Bereitgestellter Auszug:
==========

Initiative Lokalmedien trotzen dem Trend

Das Internet hat die Presse in eine tiefe Krise gestürzt. Nathalie Pignard- Cheynel analysiert, mit welchen digitalen Mitteln Lokalmedien die Nähe zur Leserschaft suchen.

Für Nathalie Pignard-Cheynel ist klar: «Die Medien sind ein zentraler Bestandteil unserer Demokratie. Sie informieren nicht nur, sondern tragen auch zur Meinungsbildung bei.» Aber die Presse befindet sich in einer schwierigen Phase: Einbruch der Einnahmen, schwindendes Vertrauen der Bevölkerung und Konkurrenz durch die sozialen Medien.

Wie setzen die Lokalmedien digitale Mittel ein, um ihre Beziehungen zur Leserschaft zu festigen? Dies untersucht die Forscherin in ihrem Projekt, das der SNF im Rahmen der Förderungsmassnahme «Digital Lives» unterstützt. «Die Wissenschaft hat sich vor allem mit grossen Medienhäusern beschäftigt und die Lokalmedien vernachlässigt. Dabei haben diese eine wichtige Funktion für die Stiftung einer gemeinschaftlichen Identität. Und manche sind sehr innovativ», betont die Assistenzprofessorin für digitalen Journalismus der Universität Neuenburg.

==========

Bereitgestelltes Material:
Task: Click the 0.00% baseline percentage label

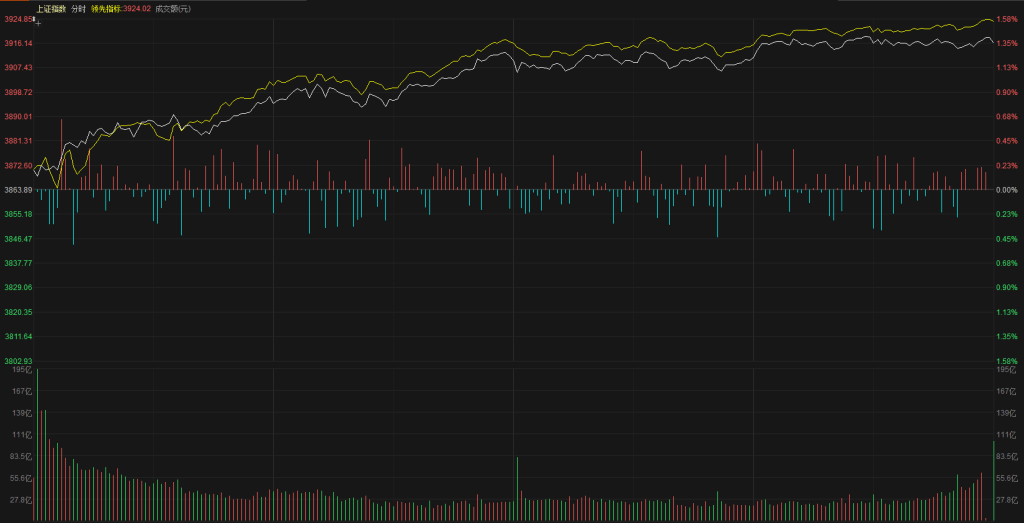Action: pyautogui.click(x=1007, y=190)
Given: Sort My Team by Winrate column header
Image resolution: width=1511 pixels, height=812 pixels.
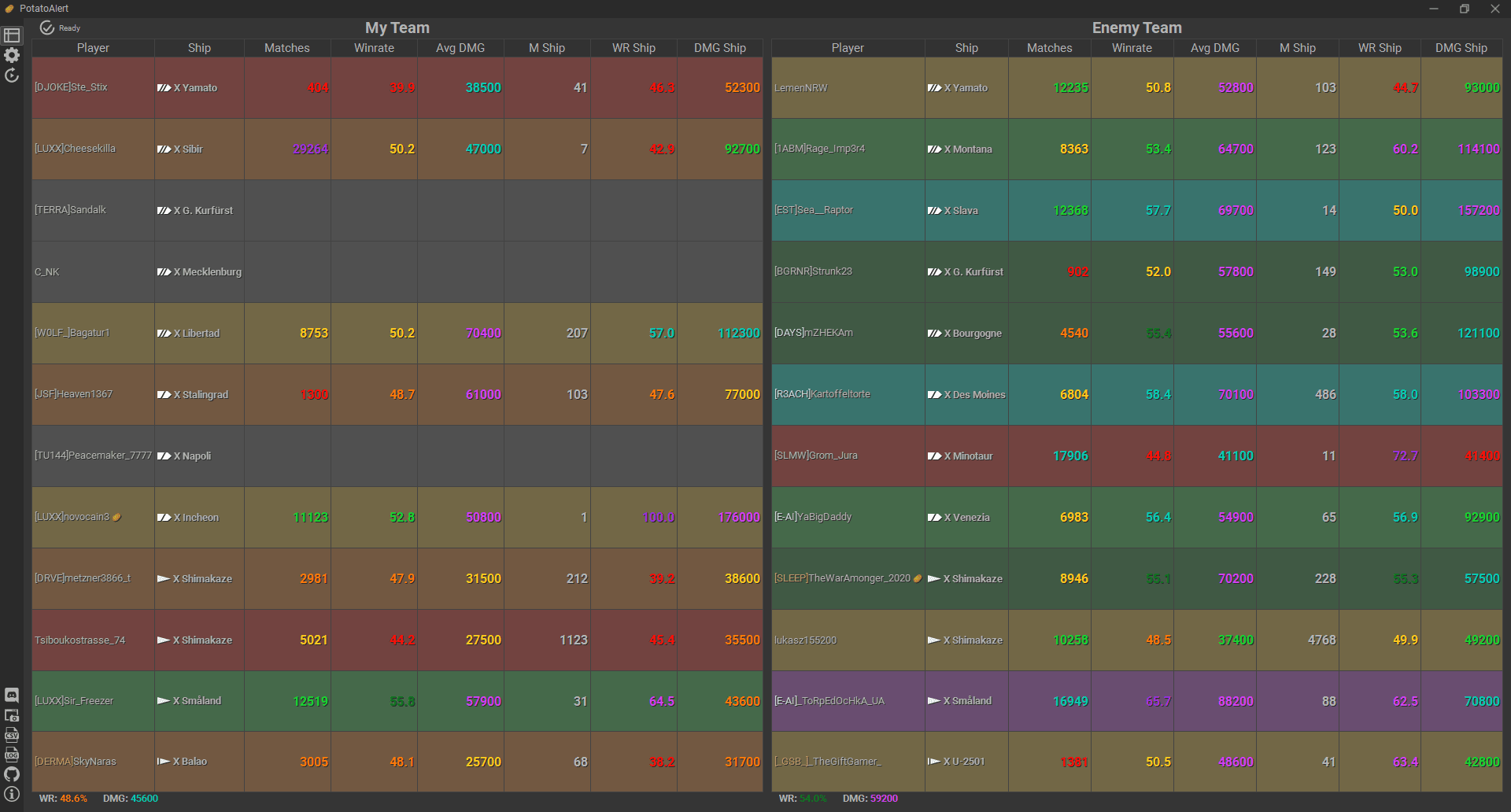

==========

Ihre Aufgaben:
A: An welcher Universität ist Nathalie Pignard-Cheynel laut dem Auszug Assistenzprofessorin für digitalen Journalismus?
B: Schreiben Sie einen Abschnitt aus dem Auszug wortgetreu ab. Setzen Sie bei den Worten „Für Nathalie Pignard-Cheynel“ ein und enden Sie nach den Worten „der Universität Neuenburg.“.

Ergebnisse in Reihenfolge:
A: An der Universität Neuenburg.

B:
Für Nathalie Pignard-Cheynel ist klar: «Die Medien sind ein zentraler Bestandteil unserer Demokratie. Sie informieren nicht nur, sondern tragen auch zur Meinungsbildung bei.» Aber die Presse befindet sich in einer schwierigen Phase: Einbruch der Einnahmen, schwindendes Vertrauen der Bevölkerung und Konkurrenz durch die sozialen Medien.

Wie setzen die Lokalmedien digitale Mittel ein, um ihre Beziehungen zur Leserschaft zu festigen? Dies untersucht die Forscherin in ihrem Projekt, das der SNF im Rahmen der Förderungsmassnahme «Digital Lives» unterstützt. «Die Wissenschaft hat sich vor allem mit grossen Medienhäusern beschäftigt und die Lokalmedien vernachlässigt. Dabei haben diese eine wichtige Funktion für die Stiftung einer gemeinschaftlichen Identität. Und manche sind sehr innovativ», betont die Assistenzprofessorin für digitalen Journalismus der Universität Neuenburg.